Researchers at the University of Missouri have found that using alcohol to fall asleep may actually be keeping people awake.
Dr. Mahesh Thakkar is a professor and neurology researcher at the MU School of Medicine. He’s been studying alcohol’s affect on human sleep for many years. He says that 20 percent of US adults have used alcohol - at some point - to help them fall asleep.
But, he said, “it is a pseudo-sleeping drug. It will produce sleep for a very short time, but then it will keep you awake all night.”
Thakkar added that this is because alcohol affects sleep homeostasis – essentially the body’s internal sleep timer.
“When you drink alcohol, what it is does is it shifts your homeostasis,” Thakkar said. “You rapidly go to sleep, but the amount of sleep that you require is the same – so you wake up in the middle of the night.”
He said this may not be an issue if drinking is done socially and sporadically, but if used as a sleep aid - alcohol can lead to serious complications down the line.
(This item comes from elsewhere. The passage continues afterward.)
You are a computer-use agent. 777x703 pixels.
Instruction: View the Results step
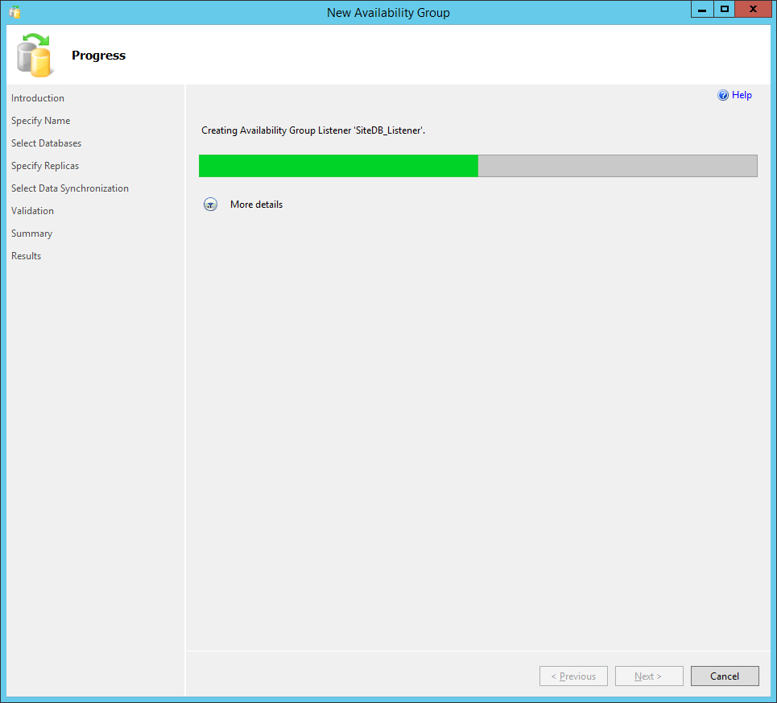26,256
“They develop tolerance,” Thakkar said. “So the second day or third day or fourth day they will need more alcohol to go to sleep. And then the fifth day, more and more – so you increase the risk of becoming alcohol dependent.”
Or in simpler terms, it increases one’s risk of developing alcoholism.
Thakkar said he hopes that by understanding how alcohol affects sleep, medications can be developed that mimic the effects of alcohol – falling asleep quickly and sleeping without dreams – but without the risk of alcoholism.
He added this could be especially useful for patients struggling with PTSD.